La sfida del capitale umano
Nonostante il record di iscritti, l’Italia sconta ancora un ritardo nel confronto internazionale, con una quota di laureati tra i 25 e i 34 anni pari al 31,6%, dato significativamente inferiore alla media Ocse. Su questo fronte è intervenuto il sottosegretario all’Economia, Federico Freni, sottolineando come “l’inadeguatezza del capitale umano” rappresenti “un limite per l’attrattività degli investimenti esteri, poiché siamo il secondo Paese in Europa, dopo la Romania, per bassa percentuale di laureati”. Freni ha evidenziato come la formazione universitaria digitale rappresenti un fattore positivo, spiegando che oggi “la cosa più importante è far girare le rotelle” e che la classe dirigente del futuro si costruisce formando persone capaci di ragionare, non semplicemente riempiendole di nozioni. Per il sottosegretario, la formazione deve avere come obiettivo primario quello di sviluppare il pensiero critico, dato che “tra cinque anni, molte nozioni saranno accessibili istantaneamente grazie all’intelligenza artificiale”.

Oltre il dualismo tra pubblico e privato
Il dibattito sulla natura degli atenei digitali viene letto da Freni con un approccio pragmatico e lontano da contrapposizioni ideologiche, definendo il canale telematico come ormai essenziale per garantire pari opportunità a chiunque.
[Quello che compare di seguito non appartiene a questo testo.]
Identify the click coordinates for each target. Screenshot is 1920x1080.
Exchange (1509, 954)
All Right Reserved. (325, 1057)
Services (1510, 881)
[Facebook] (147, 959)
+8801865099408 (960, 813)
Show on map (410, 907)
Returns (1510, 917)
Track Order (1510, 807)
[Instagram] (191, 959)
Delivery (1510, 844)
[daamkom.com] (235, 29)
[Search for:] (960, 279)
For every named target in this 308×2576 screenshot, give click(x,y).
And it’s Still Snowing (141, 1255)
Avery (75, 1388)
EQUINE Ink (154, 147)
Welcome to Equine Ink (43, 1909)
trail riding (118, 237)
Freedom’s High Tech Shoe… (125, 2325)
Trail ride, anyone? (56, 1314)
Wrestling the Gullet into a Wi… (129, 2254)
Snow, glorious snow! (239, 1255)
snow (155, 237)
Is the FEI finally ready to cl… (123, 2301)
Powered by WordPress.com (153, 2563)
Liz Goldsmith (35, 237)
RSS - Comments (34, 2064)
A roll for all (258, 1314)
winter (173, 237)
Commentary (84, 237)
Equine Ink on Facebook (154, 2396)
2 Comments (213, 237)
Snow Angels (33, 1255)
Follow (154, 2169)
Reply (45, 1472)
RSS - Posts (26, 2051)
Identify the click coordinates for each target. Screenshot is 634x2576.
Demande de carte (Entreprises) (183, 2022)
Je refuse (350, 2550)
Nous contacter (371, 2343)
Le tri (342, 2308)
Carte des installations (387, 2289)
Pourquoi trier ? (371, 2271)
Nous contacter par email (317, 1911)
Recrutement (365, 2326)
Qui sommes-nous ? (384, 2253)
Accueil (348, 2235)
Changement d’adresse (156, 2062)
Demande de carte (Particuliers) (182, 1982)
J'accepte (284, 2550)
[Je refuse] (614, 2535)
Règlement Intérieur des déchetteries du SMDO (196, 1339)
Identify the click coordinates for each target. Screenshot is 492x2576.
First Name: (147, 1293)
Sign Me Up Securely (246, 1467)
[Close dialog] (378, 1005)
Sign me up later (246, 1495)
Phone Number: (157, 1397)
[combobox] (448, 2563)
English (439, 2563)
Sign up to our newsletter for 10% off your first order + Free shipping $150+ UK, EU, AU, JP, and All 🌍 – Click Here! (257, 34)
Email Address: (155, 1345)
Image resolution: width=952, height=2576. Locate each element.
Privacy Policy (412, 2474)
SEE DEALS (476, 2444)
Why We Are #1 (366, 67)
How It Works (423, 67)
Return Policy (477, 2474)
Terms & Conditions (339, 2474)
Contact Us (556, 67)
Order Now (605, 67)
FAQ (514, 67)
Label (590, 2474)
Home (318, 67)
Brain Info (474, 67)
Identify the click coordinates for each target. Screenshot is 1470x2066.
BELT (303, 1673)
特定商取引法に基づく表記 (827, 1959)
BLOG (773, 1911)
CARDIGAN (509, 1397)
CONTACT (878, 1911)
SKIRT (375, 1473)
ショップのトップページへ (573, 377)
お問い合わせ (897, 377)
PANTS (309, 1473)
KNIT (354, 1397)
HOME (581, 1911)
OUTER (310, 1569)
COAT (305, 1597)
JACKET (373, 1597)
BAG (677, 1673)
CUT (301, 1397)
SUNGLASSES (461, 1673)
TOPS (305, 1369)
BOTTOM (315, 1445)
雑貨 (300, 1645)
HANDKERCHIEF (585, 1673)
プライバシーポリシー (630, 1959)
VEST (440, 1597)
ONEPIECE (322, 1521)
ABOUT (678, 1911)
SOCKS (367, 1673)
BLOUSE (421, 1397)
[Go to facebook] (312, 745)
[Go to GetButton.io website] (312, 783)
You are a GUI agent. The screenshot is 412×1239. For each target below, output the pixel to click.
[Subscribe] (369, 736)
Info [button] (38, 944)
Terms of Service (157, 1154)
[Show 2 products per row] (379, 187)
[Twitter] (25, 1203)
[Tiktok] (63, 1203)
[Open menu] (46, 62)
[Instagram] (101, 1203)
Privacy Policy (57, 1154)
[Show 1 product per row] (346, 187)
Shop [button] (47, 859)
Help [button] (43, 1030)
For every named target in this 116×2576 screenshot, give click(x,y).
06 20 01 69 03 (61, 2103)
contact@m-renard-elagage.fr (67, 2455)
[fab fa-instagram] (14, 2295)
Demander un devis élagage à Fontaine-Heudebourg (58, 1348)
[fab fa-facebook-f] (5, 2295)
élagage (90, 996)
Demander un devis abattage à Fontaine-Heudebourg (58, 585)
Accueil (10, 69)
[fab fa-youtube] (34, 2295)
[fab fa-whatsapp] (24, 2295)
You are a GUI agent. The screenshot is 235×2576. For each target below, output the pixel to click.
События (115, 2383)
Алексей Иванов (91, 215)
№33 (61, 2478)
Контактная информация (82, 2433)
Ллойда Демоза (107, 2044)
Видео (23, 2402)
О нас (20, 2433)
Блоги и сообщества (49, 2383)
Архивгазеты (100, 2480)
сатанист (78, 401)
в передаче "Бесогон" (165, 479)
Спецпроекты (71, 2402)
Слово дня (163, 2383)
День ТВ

Il sottosegretario ha ribadito che “l’accesso all’istruzione universitaria deve essere aperto a tutti” e che non vede una contrapposizione tra pubblico e privato, poiché si tratta di modelli “non alternativi ma complementari”. Secondo Freni, continuare ad affrontare questi temi con categorie degli anni Settanta nel 2026 significa fare danni e restare indietro, mentre è fondamentale riconoscere che “l’idea di uno Stato che fa tutto da solo non è più attuale”. Le università telematiche, in quest’ottica, rappresentano anche “un attrattore di capitali, grazie alla possibilità di costituire atenei in forma di società di capitali e questo ha favorito l’ingresso di fondi esteri in un sistema – quello dell’istruzione terziaria italiana – storicamente sottofinanziato”, contribuendo a rendere il Paese più competitivo e allineato agli standard europei, dove pubblico e privato collaborano stabilmente allo sviluppo dei sistemi formativi.

Il nodo dell’innovazione
Parallelamente alla crescita degli studenti, il Rapporto Anvur mette in luce criticità strutturali relative al corpo docente, che pur essendo aumentato del 20,9% resta il più anziano d’Europa. Con il 55,4% dei professori che ha almeno 50 anni e solo l’1% sotto i 30, il sistema necessita di un forte ricambio generazionale per mantenere la competitività. Anche sul fronte del genere emergono dinamiche contrastanti: le donne sono la maggioranza tra i laureati, ma occupano solo il 29% delle posizioni di professore ordinario. La sfida per il futuro sarà dunque quella di coniugare l’innovazione dei modelli didattici digitali con un investimento reale rafforzamento del capitale umano. Secondo Freni, infatti, “una formazione universitaria più capillare – resa possibile anche dalle università telematiche – è un passaggio fondamentale” perché “l’accentramento fisico del sapere in pochi luoghi non è più una soluzione”. Solo consolidando la crescita del sistema universitario, infatti, l’Italia potrà migliorare la propria competitività internazionale.